> [Request 1] In the roleplay forum thread, what ability does Majesty have?
> [Request 2] Write out the roleplay forum thread word for word, starting at "Name- Majesty" and ending at "throughout the roleplay.))".
> [Request 3] Write the next part of the roleplay forum thread, picking up right after its last line.

> [Extracted text]
━━━━━━━━━━━━━━━━━━━━━━━━━━━━━━
# RP!!!



## Majesty Sidus (Jan 29, 2018)

Heya! So, uh, first Rp on here! Some rules--

1. No Sexual Stuff. Kissing and crushes are ok, but no erotic stuff k?

2. Basic RP Rules.
No godmodding, ect;

3. Have fun, yo.

4. All talk out of rp is in brackets. ()

I'm using this to help develope my character, so, yeah. I'm down for whatever.


----------



## Zehlua (Jan 29, 2018)

What RP do you want to do?


----------



## Majesty Sidus (Jan 29, 2018)

Zehlua said:


> What RP do you want to do?


Doesn't matter to me. Fantasy, maybe?


----------



## Zehlua (Jan 29, 2018)

Majesty Sidus said:


> Doesn't matter to me. Fantasy, maybe?


You're gonna have to be more specific than that


----------



## Majesty Sidus (Jan 29, 2018)

Zehlua said:


> You're gonna have to be more specific than that



Sorry, I don't really know. What do you wanna do?


----------



## Zehlua (Jan 29, 2018)

Majesty Sidus said:


> Sorry, I don't really know. What do you wanna do?


This is turning into the episode of Spongebob where they steal a balloon 

What character do you want to play as?


----------



## Majesty Sidus (Jan 29, 2018)

Sorry, I'm bad at this. Ok, I'll be my fursona. Here's a little bio thing. 
Name- Majesty 
Species- Hyena
Appearance (Wip) 
Cyan eyes, gray fur with black spots, black star marking on the fur covering the heart. 
((Trying to develope personality, so they'll just act like me, and they'll change throughout the roleplay.)) 
Good?


----------



## Zehlua (Jan 29, 2018)

Sounds proper! What sort of world does Majesty inhabit? What time period?


----------



## Majesty Sidus (Jan 29, 2018)

Modern, she lives in a fairly big suburban town kinda thing. So, around 2013.


----------



## Zehlua (Jan 29, 2018)

How old is she? My character is in his early 20s. Where would be the best and most appropriate place for them to run into each other?


----------



## Majesty Sidus (Jan 29, 2018)

Haven't decided, around 16? And, they could meet at the coffee shop where she works. I don't have a name for it, so call it what you want. Or, even at the library, where she spends her time when she isn't working. Good?


----------



## Zehlua (Jan 29, 2018)

What's the objective? Chitchat, going on an adventure, solving a problem...?


----------



## Majesty Sidus (Jan 29, 2018)

Going on an adventure sounds good. Hey, we can have magic and stuff too, if that's cool. Majesty has shadow-shifting (teleportation through darkness/shadows.) Maybe I can get a couple friends on here to join, so it's more interesting.


----------



## Zehlua (Jan 29, 2018)
━━━━━━━━━━━━━━━━━━━━━━━━━━━━━━
> [Data shown]
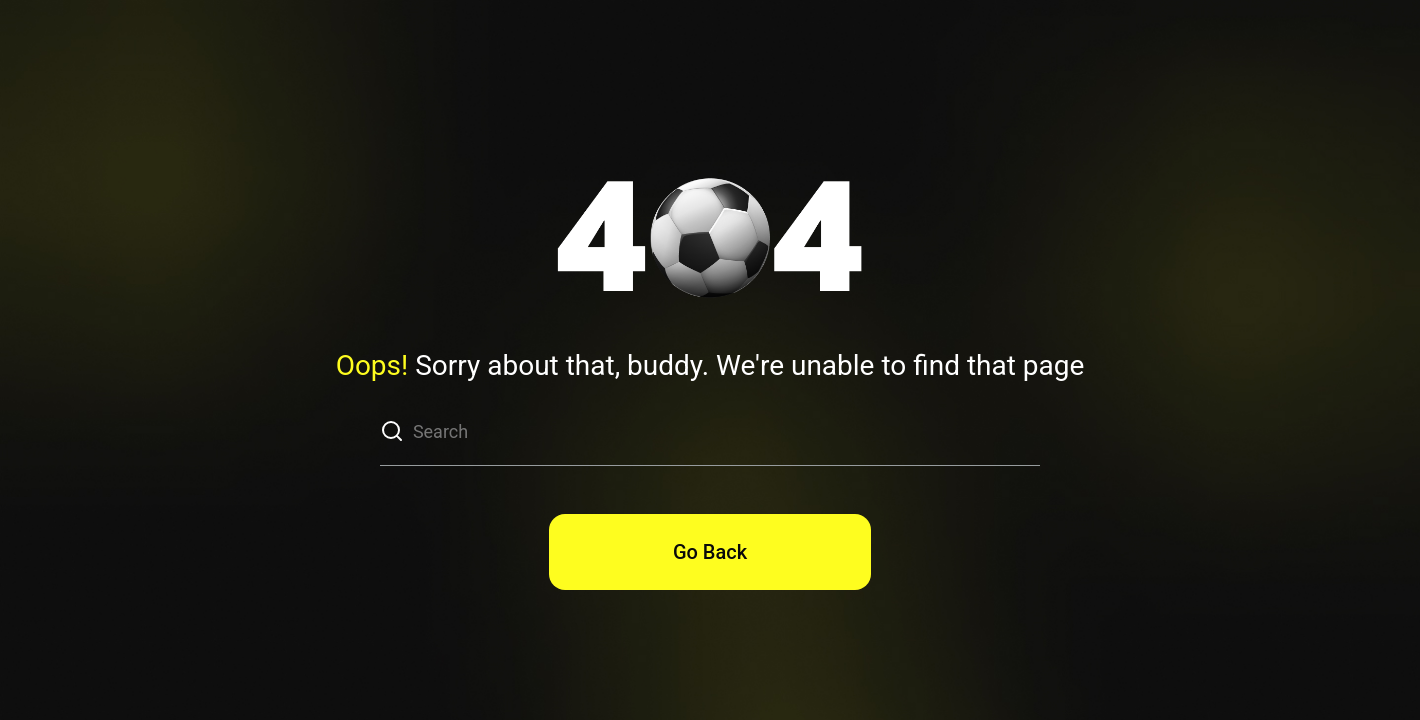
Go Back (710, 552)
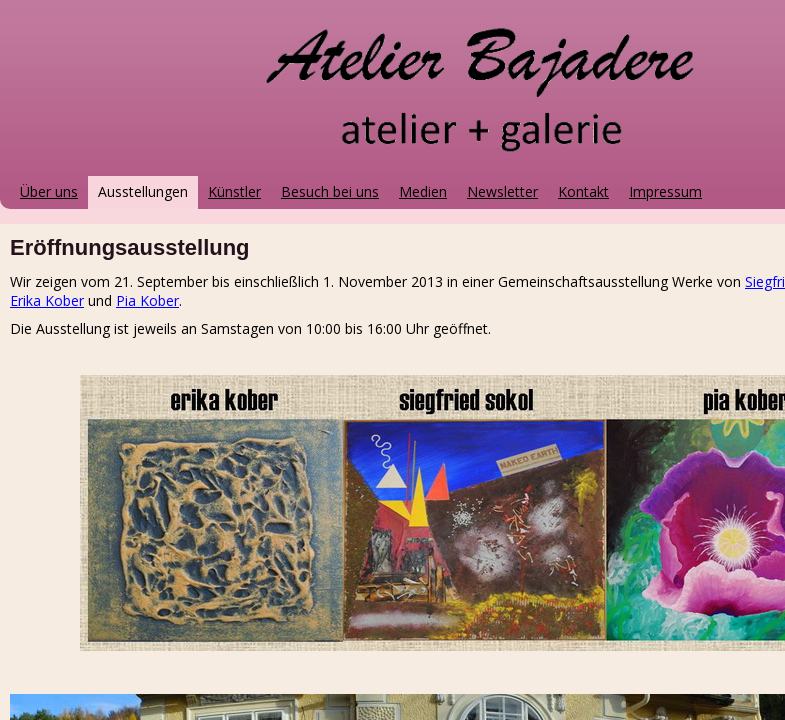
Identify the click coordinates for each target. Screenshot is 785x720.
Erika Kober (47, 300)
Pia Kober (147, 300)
━━━━━━━━━━━━━━━━━━━━━━━━━━━━━━
> [Written answer 1] Shadow-shifting, which is teleportation through darkness or shadows.

> [Written answer 2]
Name- Majesty 
Species- Hyena
Appearance (Wip) 
Cyan eyes, gray fur with black spots, black star marking on the fur covering the heart. 
((Trying to develope personality, so they'll just act like me, and they'll change throughout the roleplay.))

> [Written answer 3]
Majesty Sidus said:


> Going on an adventure sounds good. Hey, we can have magic and stuff too, if that's cool. Majesty has shadow-shifting (teleportation through darkness/shadows.) Maybe I can get a couple friends on here to join, so it's more interesting.


That sounds like a really rad ability! My fursona has the option of having wings or hands, and can technically turn into a humanoid, but would prefer not to. I don't think he has any fancy magic abilities, if any.
Sure, the more the merrier!


----------



## Majesty Sidus (Jan 30, 2018)

Zehlua said:


> That sounds like a really rad ability! My fursona has the option of having wings or hands, and can technically turn into a humanoid, but would prefer not to. I don't think he has any fancy magic abilities, if any.
> Sure, the more the merrier!


Hey I'm back. Ok, pretty cool powers stuff. I gotta leave again soon, though so


----------



## Preston (Mar 12, 2018)

Majesty Sidus said:


> Heya! So, uh, first Rp on here! Some rules--
> 
> 1. No Sexual Stuff. Kissing and crushes are ok, but no erotic stuff k?
> 
> ...


still  up for it?


----------



## Steelite (Mar 12, 2018)

Preston said:


> still  up for it?


This thread seems deader than the max you can Hollow in the Dark Souls series, heh.


----------



## Preston (Mar 12, 2018)

Steelite said:


> This thread seems deader than the max you can Hollow in the Dark Souls series, heh.


Well dang, I  guess I can't go out of this thread with nothin'
want to 





ROLEPLAY?


----------



## Steelite (Mar 12, 2018)

Preston said:


> Well dang, I  guess I can't go out of this thread with nothin'
> want to
> 
> 
> ...


Sure, if you want to.


----------



## Preston (Mar 12, 2018)

Steelite said:


> Sure, if you want to.


DM me ya accounts, BOI


----------



## Steelite (Mar 12, 2018)

Preston said:


> DM me ya accounts, BOI


I ain't got no discord, BOI. We do it here.


----------



## Preston (Mar 13, 2018)

Steelite said:


> I ain't got no discord, BOI. We do it here.


havuh hangouts??


----------



## modfox (Mar 13, 2018)

Im up


----------



## Preston (Mar 13, 2018)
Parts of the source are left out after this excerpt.